The fibula osteoseptocutaneous flap is a versatile method for reconstruction of composite-tissue defects of the mandible. The vascularized fibula can be osteotomized to permit contouring of any mandibular defect. The skin flap is reliable and can be used to resurface intraoral, extraoral, or both intraoral and extraoral defects.
Twenty-seven fibula osteoseptocutaneous flaps were used for composite mandibular reconstructions in 25 patients. All the defects were reconstructed primarily following resection of oral cancers (23), excision of radiation-induced osteonecrotic lesions (2), excision of a chronic osteomyelitic lesion (1), or postinfective mandibular hypoplasia (1). The mandibular defects were between 6 and 14 cm in length. The number of fibular osteotomy sites ranged from one to three.
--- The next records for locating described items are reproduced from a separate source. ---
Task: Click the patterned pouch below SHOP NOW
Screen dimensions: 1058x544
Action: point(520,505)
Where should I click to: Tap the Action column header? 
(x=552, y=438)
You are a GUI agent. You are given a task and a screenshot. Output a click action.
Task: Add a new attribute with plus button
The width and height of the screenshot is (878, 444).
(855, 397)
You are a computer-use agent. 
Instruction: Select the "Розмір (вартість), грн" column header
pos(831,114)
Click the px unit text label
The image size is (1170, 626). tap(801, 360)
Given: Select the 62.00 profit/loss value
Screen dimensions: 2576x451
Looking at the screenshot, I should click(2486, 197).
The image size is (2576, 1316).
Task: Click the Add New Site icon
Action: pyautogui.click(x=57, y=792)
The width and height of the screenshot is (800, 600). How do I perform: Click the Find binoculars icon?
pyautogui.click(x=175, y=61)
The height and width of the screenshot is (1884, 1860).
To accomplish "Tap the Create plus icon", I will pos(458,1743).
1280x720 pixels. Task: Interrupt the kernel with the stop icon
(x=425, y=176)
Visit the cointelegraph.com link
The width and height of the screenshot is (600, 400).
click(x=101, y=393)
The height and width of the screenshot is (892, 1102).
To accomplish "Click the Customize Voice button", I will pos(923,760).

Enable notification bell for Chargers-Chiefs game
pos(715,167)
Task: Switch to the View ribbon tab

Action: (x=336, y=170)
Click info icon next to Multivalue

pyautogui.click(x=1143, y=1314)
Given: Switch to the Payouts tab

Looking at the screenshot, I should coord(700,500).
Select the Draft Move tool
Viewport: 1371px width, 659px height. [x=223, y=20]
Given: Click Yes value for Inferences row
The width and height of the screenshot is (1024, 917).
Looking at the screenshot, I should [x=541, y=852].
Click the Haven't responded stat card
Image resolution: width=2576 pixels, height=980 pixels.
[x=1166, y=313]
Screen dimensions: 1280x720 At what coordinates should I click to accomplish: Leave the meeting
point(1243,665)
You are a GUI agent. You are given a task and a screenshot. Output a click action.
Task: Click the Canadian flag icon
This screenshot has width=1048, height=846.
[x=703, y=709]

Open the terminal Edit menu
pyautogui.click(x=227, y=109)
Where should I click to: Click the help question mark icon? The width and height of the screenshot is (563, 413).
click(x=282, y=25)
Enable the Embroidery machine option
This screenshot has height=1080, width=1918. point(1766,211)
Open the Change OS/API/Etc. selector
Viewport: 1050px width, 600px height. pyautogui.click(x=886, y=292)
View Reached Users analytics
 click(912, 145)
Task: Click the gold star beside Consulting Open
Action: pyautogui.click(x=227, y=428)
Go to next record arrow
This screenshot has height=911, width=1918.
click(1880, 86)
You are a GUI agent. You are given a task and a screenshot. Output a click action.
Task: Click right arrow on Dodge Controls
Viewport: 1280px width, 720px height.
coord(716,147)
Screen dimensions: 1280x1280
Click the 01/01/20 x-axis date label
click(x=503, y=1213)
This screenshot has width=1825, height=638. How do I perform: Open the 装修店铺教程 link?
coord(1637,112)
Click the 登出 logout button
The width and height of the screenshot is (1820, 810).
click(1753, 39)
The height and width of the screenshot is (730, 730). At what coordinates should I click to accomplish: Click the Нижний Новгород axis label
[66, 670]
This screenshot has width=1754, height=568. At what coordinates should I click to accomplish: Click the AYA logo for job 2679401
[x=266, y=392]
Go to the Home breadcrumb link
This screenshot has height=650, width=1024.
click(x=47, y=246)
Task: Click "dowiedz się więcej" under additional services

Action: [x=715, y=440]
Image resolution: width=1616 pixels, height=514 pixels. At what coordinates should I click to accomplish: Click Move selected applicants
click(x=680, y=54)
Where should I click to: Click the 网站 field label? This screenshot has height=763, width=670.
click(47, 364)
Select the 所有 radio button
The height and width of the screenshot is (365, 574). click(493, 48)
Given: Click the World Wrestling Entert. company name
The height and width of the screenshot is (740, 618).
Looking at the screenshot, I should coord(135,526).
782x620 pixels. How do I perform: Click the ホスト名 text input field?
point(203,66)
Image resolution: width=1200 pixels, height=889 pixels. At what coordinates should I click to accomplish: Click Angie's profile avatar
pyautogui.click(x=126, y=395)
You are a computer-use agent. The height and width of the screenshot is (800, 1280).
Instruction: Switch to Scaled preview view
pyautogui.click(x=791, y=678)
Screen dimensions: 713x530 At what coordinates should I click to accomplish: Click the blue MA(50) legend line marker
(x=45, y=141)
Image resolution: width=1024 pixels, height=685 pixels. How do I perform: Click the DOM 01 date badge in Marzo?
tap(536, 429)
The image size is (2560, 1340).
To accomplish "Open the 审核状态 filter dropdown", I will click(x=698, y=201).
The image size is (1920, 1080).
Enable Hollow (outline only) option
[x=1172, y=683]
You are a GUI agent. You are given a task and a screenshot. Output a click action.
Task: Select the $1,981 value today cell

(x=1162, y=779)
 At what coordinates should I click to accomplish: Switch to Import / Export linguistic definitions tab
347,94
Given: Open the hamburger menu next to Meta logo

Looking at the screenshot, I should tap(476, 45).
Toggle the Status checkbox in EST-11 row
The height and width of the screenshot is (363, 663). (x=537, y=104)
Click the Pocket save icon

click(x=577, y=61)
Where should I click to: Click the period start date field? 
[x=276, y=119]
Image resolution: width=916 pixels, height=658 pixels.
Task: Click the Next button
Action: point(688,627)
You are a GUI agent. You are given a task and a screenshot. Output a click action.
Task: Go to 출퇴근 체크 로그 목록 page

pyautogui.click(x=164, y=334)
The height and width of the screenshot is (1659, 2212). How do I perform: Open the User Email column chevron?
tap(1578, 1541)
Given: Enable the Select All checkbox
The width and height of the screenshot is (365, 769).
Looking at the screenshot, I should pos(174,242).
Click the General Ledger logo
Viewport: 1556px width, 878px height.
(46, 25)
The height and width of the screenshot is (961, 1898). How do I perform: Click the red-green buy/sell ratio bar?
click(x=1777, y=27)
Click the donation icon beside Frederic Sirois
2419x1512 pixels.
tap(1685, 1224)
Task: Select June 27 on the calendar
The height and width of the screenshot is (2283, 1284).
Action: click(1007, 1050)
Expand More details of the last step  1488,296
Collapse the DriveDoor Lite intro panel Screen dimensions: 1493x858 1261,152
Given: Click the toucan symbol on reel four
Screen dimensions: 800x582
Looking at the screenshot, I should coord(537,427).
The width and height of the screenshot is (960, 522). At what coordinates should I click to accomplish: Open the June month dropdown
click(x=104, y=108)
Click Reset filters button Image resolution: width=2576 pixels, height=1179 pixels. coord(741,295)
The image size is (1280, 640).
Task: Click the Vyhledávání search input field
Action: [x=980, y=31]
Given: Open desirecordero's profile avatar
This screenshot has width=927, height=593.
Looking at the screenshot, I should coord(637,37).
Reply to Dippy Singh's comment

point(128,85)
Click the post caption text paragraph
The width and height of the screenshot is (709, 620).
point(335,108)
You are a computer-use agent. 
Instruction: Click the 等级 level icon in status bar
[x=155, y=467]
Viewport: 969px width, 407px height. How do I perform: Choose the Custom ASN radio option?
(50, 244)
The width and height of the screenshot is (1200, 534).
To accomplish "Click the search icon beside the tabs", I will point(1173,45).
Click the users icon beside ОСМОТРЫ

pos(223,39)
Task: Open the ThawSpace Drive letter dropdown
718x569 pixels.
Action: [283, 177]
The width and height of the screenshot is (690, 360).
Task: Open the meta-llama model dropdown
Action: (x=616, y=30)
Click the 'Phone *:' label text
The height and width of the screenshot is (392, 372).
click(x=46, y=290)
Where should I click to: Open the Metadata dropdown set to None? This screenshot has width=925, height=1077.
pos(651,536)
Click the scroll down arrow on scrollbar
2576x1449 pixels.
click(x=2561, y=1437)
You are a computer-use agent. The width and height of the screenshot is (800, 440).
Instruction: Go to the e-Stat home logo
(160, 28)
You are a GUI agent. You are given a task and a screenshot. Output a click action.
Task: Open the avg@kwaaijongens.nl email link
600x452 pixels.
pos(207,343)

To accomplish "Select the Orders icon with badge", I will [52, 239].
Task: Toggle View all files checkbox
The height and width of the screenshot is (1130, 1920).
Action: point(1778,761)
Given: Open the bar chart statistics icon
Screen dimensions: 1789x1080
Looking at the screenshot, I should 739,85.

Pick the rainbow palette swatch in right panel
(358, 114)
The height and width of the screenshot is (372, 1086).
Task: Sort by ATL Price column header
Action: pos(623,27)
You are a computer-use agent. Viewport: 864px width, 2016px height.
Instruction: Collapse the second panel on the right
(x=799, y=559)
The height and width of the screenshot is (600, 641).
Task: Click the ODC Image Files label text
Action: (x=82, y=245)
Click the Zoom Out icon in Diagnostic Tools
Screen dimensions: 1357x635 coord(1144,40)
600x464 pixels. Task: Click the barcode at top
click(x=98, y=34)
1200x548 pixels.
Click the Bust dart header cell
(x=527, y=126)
All patients had associated soft-tissue losses. Six of the reconstructions had only oral lining defects, and 1 had only an external facial defect, while 18 had both lining and skin defects. Five patients used the skin portion of the fibula osteoseptocutaneous flaps for both oral lining and external facial reconstruction, while 13 patients required a second simultaneous free skin or musculocutaneous flap because of the size of the defects. Four of these flaps used the distal runoff of the peroneal pedicles as the recipient vessels.
There was one total flap failure (96.3 percent success). There were no instances of isolated partial or complete skin necrosis. All osteotomy sites healed primarily. The contour of the mandibles was good to excellent. (Plast. Reconstr. Surg. 93: 294, 1994.)